This Week In Techdirt History: July 16th – 22nd

Five Years Ago
This week in 2018, Ajit Pai was pretending to care about the identity fraud that plagued the net neutrality repeal, Netflix's CEO was proclaiming the death of net neutrality to be no big deal, while the government in India was moving in the opposite direction and embracing full net neutrality (though the effort to restore it in the US got its first support form a House Republican). FIFA gave us the latest example of copyright as censorship, while an episode of our podcast looked at how private agreements had recreated SOPA. And EPIC Games pushed forward in its quest to sue a 14-year-old for cheating in Fortnite.
Ten Years Ago
This week in 2013, yet another constitutional scholar came forward to explain why NSA surveillance is unconstitutional, while we got a glimpse of the agency's collect it all" approach to data. We continued to offer explanations and examples of why metadata collection isn't harmless and noted that, after all, tech companies weren't allowed to share just metadata" about NSA surveillance.
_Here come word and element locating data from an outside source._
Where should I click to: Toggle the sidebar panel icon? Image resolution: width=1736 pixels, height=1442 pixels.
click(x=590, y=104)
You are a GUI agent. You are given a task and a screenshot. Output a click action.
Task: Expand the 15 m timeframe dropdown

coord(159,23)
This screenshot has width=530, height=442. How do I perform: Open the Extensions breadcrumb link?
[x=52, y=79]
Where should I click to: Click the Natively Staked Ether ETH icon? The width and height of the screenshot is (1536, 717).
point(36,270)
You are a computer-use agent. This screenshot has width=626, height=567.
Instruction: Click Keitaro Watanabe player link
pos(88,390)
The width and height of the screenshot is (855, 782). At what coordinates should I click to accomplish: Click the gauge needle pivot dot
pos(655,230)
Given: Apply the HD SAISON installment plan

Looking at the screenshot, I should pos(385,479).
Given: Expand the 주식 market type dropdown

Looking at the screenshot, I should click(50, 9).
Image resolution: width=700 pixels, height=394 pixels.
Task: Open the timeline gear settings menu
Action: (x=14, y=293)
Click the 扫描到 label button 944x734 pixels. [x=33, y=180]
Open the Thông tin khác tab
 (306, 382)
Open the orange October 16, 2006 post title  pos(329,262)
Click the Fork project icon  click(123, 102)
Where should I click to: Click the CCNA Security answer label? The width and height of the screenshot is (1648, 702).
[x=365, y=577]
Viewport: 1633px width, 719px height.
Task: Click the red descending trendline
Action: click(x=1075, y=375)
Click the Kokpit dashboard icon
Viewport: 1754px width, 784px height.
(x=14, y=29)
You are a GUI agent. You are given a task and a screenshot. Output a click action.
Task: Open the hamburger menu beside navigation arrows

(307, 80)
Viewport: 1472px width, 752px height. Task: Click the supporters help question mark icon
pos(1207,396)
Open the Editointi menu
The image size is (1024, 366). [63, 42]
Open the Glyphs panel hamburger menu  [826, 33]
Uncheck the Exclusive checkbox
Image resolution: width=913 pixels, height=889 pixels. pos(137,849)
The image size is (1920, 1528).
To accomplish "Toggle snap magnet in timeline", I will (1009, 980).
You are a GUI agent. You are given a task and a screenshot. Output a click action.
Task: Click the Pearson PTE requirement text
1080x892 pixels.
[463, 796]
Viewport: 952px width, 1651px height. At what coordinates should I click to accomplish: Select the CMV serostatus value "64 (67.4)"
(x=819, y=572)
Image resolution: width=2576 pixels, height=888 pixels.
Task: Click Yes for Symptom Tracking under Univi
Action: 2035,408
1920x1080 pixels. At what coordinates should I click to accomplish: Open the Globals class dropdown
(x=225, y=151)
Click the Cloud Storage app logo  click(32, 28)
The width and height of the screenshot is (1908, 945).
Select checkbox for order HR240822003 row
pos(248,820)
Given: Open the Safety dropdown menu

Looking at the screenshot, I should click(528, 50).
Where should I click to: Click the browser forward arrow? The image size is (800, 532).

The author of the Patriot Act threatened not to renew it if intelligence agencies didn't change their ways, the FISA court rubber stamped the continued collection of all phone records, and the EFF (joined by many other groups) filed a massive lawsuit over surveillance.
Fifteen Years Ago
This week in 2008, we got some insight into Viacom's demand for Google log files as the company showed great interest in knowing what Google employees were uploading and viewing, while the two companies came to an agreement about anonymizing" data and needed to be reminded that there's no such thing. The EU was back to considering extending copyright and turning the system into welfare for musicians, Apple finally sued Psystar for selling Mac clones, and a ruling in Blizzard's lawsuit against a World of Warcraft bot maker set a dangerous precedent. Meanwhile, we offered up a detailed explanation of how the BSA misleads people with its bogus piracy stats.